Voice from An Old Soul: 9月 2010

Preface
This benchmarking exercise was part of a feasibility study for a Telecom User. This was one of my most important tasks during my last 6 months at Sun Software Practice, and through it I gained a lot of useful knowledge about MySQL. I wish here to show my special appreciation to my colleagues. Eric Li was technical account manager of the system team. He took care of platform issues and brought a lot of creativity to the project. Kajiyama-san is the MySQL evangelist for the Asian-Pacific area, and devoted ample time to addressing our special needs. He introduced some critical new features to the project and helped us solve many tough issues in a professional and timely manner.

Initiatives
The User is facing a vigorous challenge from competitors—and subsequently pressure from stockholders—expressing a need to squeeze more margin from a market which is becoming increasingly barren. The User hoped MySQL would bring them such benefits as:

Cost Savings

The high costs of the current proprietary database regimen has been a sore point since day one: It has continuously eroded operating margins. The User sharply felt a need to find some way out from this constraint, in order to free up cash for promising new IT development projects.

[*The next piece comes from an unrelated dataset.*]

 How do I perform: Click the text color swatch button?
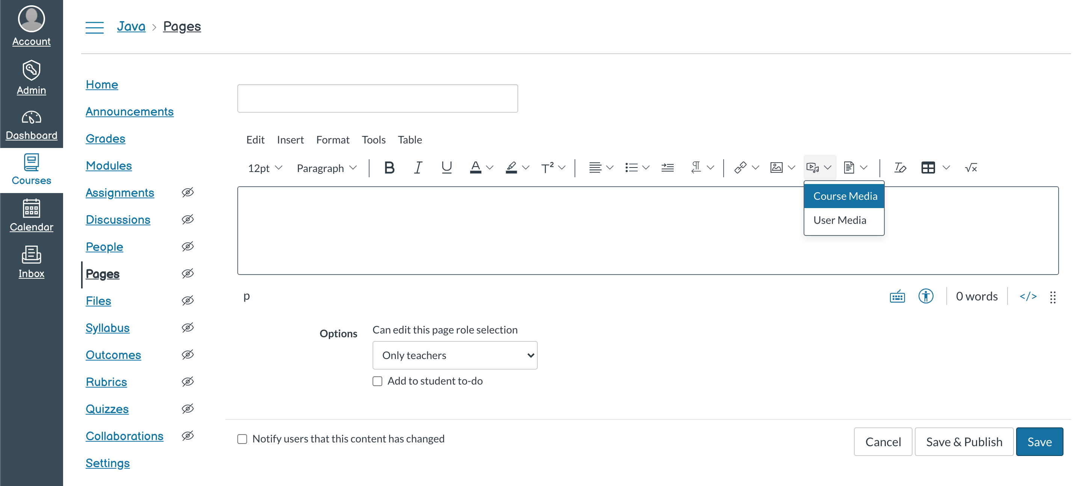[x=475, y=168]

Open Source Model Adoption

The Open Source community has proven to be a source of truly mature innovations in recent years. The User expressed their hope that by using MySQL they could take advantage of some of this innovation and break the lock-in from the legacy database. In short, Open Source has for some time signaled the promise of increased real-world competitiveness.

The Special Case of CRD (Call Detail Records) Cost Scaling

CDR databases are huge. Under our current legacy database pricing regimen, only 3 months of data can be stored. This is a limiting factor, and is about to meet the challenge of upcoming new government regulations which will require telecoms to keep 6 months of call details online. MySQL imposes no scaled costs on database size. Seeing also that the preponderance of CDR operations are READ-only (relatively risk-free) and that those DML operations are performed in batch mode (not real-time critical) the case for a migration to MySQL is further strengthened. However CDR functionality, itself, is mission critical, and therefore the User needs to consider both the cost savings and risks carefully before committing to migration.

Objectives

The proposes of these benchmarks are as follows:

To evaluate the traits and performance characteristics of MySQL

Before deciding to use MySQL, the User needs to gain a clear understanding of MySQL, and know the pros and cons of any proposed migration paths. This information will help ensure that MySQL is used effectively.

To ascertain specific applications to which MySQL may be especially pertinent

The user has a large applications profile, ranging from small task force scheduling to a mission critical BOSS system. We need to know which applications can reasonably use MySQL. Ideally, MySQL would not be limited to small and simple applications. Perhaps certain large systems with specific traits could also be good candidates for migration. The further up the chain we can safely and effectively go, the greater the cost savings.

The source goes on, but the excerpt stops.